Image & Video

FlatLands: Generative Floormap Completion From a Single Egocentric View

Researchers' new model can generate a complete, metric map of a room from just one egocentric image.

Deep Dive

A team of researchers has unveiled FlatLands, a significant new dataset and benchmark designed to train AI models to predict complete floorplans from a single first-person photo. The core challenge is that a typical egocentric image captures only a tiny fraction of a room's floor. FlatLands provides the data and framework to train models to perform generative completion, imagining the full, traversable layout beyond the immediate field of view. The dataset is substantial, aggregating 270,575 observations from 17,656 real-world indoor scenes sourced from six existing datasets, complete with aligned ground-truth maps for training.

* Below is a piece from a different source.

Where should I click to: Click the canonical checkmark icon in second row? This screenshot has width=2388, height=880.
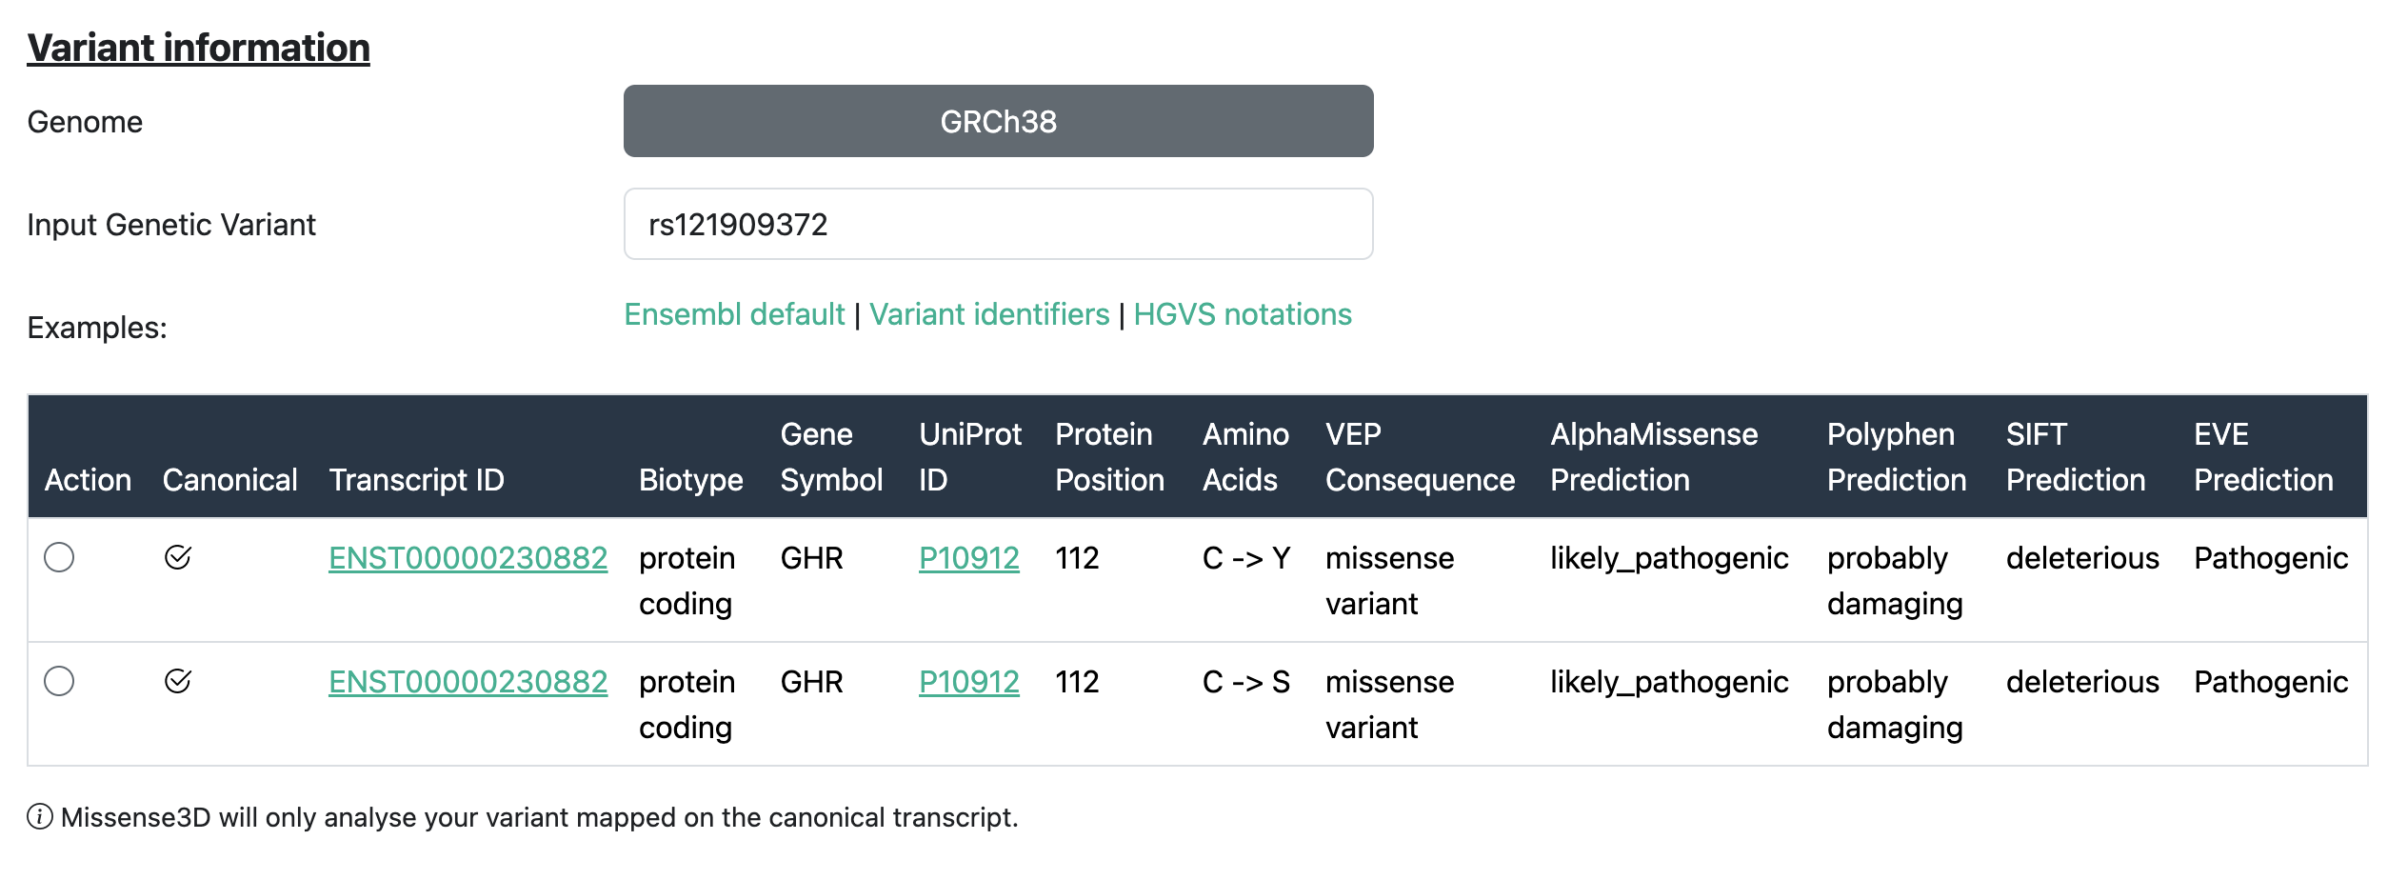pos(178,681)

The benchmark allows for comparison of various AI approaches, from training-free methods to deterministic models and advanced stochastic generative models. The researchers also demonstrated an end-to-end pipeline that takes a monocular RGB image and outputs a predicted floormap. This work directly addresses a critical need in robotics and augmented reality, where a complete understanding of navigable space is essential. By providing a standardized, large-scale testbed, FlatLands aims to accelerate progress in uncertainty-aware indoor mapping, a foundational capability for future embodied AI agents and navigation systems.

Key Points
  • Generates complete Bird's-Eye View floor maps from a single first-person (egocentric) image.
  • Built on a massive dataset of 270,575 observations from 17,656 real indoor scenes.
  • Establishes a benchmark for comparing generative AI models focused on uncertainty-aware mapping for robotics.

Why It Matters

This technology is a key step towards enabling robots and AR systems to reliably navigate and understand complex, unseen indoor environments.